#### GIVEN INSTRUCTION:
Return the lines of the entries below, exactly as they appear, from the line with "Screen dimensions: 474x369" up to and including the line with "[x=851, y=650]".

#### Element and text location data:
====

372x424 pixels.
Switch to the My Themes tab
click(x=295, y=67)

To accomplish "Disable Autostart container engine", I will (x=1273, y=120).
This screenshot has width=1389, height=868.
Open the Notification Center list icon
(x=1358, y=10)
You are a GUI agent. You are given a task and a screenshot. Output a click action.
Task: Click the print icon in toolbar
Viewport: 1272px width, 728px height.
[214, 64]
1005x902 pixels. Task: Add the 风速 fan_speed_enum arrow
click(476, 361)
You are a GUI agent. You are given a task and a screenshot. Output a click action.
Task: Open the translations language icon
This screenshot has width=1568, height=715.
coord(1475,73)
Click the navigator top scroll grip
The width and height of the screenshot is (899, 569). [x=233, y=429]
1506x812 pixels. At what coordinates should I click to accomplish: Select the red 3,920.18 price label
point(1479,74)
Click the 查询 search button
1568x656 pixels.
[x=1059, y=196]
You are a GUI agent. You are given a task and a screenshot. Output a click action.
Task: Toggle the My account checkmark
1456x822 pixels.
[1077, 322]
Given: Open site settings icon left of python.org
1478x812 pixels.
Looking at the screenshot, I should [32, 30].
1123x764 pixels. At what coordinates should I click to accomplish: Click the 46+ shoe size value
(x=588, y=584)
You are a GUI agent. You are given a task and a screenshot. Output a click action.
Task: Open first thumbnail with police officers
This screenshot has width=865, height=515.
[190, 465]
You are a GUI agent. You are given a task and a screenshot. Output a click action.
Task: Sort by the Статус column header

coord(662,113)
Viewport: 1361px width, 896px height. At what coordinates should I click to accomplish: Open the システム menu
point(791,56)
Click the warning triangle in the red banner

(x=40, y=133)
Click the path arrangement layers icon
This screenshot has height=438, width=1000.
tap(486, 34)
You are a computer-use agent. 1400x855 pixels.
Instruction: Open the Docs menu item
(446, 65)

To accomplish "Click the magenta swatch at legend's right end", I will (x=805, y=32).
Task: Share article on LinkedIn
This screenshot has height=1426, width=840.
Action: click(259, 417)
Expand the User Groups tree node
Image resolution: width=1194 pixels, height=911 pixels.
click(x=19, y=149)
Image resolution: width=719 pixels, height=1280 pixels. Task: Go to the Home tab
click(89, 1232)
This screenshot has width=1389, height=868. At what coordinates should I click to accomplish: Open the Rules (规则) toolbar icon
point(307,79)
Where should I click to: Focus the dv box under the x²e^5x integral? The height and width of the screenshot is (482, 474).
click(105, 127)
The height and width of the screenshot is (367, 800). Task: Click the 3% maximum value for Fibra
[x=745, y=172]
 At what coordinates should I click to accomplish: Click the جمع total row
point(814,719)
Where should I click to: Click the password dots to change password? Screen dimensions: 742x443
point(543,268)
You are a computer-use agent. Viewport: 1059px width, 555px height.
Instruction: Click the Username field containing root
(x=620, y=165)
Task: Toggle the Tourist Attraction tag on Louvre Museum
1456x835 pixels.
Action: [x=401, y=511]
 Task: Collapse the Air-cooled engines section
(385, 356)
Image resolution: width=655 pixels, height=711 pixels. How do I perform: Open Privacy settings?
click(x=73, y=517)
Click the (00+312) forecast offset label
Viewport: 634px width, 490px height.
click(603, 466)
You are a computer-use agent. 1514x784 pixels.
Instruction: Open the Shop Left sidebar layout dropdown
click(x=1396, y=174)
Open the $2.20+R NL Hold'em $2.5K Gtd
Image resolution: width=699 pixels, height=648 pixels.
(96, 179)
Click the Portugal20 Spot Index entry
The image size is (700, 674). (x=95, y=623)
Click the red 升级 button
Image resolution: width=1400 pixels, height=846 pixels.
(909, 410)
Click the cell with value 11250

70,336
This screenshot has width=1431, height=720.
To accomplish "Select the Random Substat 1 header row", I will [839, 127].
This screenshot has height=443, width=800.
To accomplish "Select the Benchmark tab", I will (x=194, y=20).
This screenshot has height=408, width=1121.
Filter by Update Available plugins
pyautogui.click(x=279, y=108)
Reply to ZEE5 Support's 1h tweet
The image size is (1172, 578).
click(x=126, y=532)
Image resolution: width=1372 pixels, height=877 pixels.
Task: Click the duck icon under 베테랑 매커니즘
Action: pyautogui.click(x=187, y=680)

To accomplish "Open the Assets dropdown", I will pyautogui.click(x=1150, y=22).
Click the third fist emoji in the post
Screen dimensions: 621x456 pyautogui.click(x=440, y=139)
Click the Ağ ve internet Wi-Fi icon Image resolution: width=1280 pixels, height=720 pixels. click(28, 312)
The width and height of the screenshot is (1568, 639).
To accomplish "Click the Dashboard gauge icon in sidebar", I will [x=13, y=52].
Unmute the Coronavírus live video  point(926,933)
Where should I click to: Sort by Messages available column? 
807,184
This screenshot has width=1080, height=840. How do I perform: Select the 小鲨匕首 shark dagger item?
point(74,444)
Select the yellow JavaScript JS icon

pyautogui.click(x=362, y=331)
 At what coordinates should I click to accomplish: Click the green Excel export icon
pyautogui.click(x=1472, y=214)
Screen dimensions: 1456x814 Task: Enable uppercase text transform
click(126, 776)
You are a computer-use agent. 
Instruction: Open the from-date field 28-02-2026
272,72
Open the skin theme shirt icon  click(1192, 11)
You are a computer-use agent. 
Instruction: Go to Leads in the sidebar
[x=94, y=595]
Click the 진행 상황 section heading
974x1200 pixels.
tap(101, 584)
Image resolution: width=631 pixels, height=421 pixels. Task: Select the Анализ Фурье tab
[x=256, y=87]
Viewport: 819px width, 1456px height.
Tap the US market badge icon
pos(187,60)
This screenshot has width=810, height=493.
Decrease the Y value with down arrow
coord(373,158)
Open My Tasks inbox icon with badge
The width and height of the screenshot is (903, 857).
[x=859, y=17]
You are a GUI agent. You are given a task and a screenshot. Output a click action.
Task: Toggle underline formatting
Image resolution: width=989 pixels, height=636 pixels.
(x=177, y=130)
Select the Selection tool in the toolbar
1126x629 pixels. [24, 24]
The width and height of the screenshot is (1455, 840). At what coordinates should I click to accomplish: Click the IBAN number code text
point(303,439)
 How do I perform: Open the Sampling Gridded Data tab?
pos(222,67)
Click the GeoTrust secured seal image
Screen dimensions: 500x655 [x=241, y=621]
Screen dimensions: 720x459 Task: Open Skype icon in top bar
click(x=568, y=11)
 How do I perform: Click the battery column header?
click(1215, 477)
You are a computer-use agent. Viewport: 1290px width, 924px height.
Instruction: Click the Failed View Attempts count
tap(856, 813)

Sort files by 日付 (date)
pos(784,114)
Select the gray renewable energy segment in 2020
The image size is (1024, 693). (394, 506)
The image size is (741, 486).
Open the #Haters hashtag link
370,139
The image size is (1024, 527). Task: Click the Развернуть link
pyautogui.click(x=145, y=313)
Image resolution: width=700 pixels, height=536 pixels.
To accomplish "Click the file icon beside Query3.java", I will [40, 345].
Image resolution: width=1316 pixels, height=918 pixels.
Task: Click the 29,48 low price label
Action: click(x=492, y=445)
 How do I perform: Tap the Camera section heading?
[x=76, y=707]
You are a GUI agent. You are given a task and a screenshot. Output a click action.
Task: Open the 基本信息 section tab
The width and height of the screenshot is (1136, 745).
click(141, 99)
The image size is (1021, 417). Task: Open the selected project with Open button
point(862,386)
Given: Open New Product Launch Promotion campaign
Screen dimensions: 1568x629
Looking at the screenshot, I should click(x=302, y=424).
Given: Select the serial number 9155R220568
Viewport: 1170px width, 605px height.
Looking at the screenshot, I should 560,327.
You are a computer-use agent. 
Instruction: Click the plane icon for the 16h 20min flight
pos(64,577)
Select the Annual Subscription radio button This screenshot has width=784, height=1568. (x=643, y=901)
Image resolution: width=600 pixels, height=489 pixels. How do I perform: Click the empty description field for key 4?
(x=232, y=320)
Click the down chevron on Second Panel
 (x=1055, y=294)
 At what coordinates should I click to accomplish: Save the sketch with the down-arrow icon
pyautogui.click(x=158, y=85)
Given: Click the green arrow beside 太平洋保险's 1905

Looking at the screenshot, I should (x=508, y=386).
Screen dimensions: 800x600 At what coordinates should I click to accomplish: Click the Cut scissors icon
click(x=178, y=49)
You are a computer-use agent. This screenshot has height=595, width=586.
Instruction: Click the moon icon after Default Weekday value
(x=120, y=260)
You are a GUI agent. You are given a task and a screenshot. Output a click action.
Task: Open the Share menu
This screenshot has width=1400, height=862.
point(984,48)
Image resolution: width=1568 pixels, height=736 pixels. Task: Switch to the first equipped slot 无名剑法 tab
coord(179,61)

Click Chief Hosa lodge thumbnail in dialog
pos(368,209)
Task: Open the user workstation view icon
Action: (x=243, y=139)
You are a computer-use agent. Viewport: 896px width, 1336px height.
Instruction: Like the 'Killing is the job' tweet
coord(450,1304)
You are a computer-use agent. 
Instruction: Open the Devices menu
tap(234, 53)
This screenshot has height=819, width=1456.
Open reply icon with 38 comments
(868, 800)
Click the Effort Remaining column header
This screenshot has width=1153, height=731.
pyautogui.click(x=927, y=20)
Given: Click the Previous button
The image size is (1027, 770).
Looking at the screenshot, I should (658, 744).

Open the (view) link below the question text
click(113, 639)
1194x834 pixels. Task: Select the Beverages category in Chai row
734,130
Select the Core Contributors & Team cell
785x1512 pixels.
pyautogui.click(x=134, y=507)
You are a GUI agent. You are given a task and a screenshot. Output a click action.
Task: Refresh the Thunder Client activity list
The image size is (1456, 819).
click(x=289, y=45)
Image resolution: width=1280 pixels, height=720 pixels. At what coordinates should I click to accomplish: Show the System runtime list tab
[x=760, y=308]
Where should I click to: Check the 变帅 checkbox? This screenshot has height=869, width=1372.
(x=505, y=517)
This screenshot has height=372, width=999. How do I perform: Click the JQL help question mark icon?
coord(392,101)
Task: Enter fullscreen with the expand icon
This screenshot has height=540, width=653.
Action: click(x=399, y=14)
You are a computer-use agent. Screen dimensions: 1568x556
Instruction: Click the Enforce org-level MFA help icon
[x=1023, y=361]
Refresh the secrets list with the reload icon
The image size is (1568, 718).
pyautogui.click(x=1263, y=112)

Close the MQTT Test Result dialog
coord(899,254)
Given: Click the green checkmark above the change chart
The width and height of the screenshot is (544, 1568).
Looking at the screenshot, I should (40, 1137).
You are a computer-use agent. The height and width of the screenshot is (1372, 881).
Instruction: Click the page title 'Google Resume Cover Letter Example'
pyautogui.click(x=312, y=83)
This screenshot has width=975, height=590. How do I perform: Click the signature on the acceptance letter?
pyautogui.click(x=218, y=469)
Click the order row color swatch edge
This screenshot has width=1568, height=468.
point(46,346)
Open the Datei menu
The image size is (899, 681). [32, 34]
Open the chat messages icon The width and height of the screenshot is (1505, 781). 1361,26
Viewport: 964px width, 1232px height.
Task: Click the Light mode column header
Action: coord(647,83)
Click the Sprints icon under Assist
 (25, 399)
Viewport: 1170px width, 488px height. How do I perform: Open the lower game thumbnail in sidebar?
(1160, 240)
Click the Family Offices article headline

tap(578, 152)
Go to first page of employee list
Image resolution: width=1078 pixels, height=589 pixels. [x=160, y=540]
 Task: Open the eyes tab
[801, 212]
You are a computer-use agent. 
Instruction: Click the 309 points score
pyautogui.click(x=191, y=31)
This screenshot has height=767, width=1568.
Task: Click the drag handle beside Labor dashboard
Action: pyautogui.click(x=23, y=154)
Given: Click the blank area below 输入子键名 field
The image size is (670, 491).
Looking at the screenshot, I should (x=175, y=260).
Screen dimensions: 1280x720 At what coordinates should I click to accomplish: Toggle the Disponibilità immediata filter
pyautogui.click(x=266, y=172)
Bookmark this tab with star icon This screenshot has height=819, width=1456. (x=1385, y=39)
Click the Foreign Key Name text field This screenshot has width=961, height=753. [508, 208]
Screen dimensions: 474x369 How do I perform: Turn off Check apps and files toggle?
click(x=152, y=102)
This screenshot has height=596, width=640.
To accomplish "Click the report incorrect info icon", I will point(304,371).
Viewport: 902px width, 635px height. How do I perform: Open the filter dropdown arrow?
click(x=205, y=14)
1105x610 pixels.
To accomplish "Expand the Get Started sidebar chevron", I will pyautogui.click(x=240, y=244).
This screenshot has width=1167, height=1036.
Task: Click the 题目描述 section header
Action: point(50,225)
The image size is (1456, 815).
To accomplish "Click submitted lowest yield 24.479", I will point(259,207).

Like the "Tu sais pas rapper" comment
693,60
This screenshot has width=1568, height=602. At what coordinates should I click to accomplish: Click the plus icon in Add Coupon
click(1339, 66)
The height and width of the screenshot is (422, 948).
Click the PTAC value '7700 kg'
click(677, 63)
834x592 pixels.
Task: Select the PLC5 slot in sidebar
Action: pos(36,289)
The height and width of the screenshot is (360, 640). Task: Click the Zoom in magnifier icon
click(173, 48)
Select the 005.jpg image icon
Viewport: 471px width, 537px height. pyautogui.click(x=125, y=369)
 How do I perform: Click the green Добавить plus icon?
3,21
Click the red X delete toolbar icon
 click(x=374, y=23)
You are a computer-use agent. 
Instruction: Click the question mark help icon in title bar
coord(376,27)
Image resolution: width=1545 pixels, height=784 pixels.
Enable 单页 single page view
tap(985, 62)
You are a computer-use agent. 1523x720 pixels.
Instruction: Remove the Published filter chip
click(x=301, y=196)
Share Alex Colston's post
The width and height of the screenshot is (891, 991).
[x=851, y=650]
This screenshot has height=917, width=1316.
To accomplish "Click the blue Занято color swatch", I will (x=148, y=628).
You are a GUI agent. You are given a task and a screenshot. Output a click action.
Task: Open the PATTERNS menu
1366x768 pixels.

====

#### REPLY TO THE EXERCISE:
Screen dimensions: 474x369 How do I perform: Turn off Check apps and files toggle?
click(x=152, y=102)
This screenshot has height=596, width=640.
To accomplish "Click the report incorrect info icon", I will point(304,371).
Viewport: 902px width, 635px height. How do I perform: Open the filter dropdown arrow?
click(x=205, y=14)
1105x610 pixels.
To accomplish "Expand the Get Started sidebar chevron", I will pyautogui.click(x=240, y=244).
This screenshot has width=1167, height=1036.
Task: Click the 题目描述 section header
Action: point(50,225)
The image size is (1456, 815).
To accomplish "Click submitted lowest yield 24.479", I will point(259,207).

Like the "Tu sais pas rapper" comment
693,60
This screenshot has width=1568, height=602. At what coordinates should I click to accomplish: Click the plus icon in Add Coupon
click(1339, 66)
The height and width of the screenshot is (422, 948).
Click the PTAC value '7700 kg'
click(677, 63)
834x592 pixels.
Task: Select the PLC5 slot in sidebar
Action: pos(36,289)
The height and width of the screenshot is (360, 640). Task: Click the Zoom in magnifier icon
click(173, 48)
Select the 005.jpg image icon
Viewport: 471px width, 537px height. pyautogui.click(x=125, y=369)
 How do I perform: Click the green Добавить plus icon?
3,21
Click the red X delete toolbar icon
 click(x=374, y=23)
You are a computer-use agent. 
Instruction: Click the question mark help icon in title bar
coord(376,27)
Image resolution: width=1545 pixels, height=784 pixels.
Enable 单页 single page view
tap(985, 62)
You are a computer-use agent. 1523x720 pixels.
Instruction: Remove the Published filter chip
click(x=301, y=196)
Share Alex Colston's post
The width and height of the screenshot is (891, 991).
[x=851, y=650]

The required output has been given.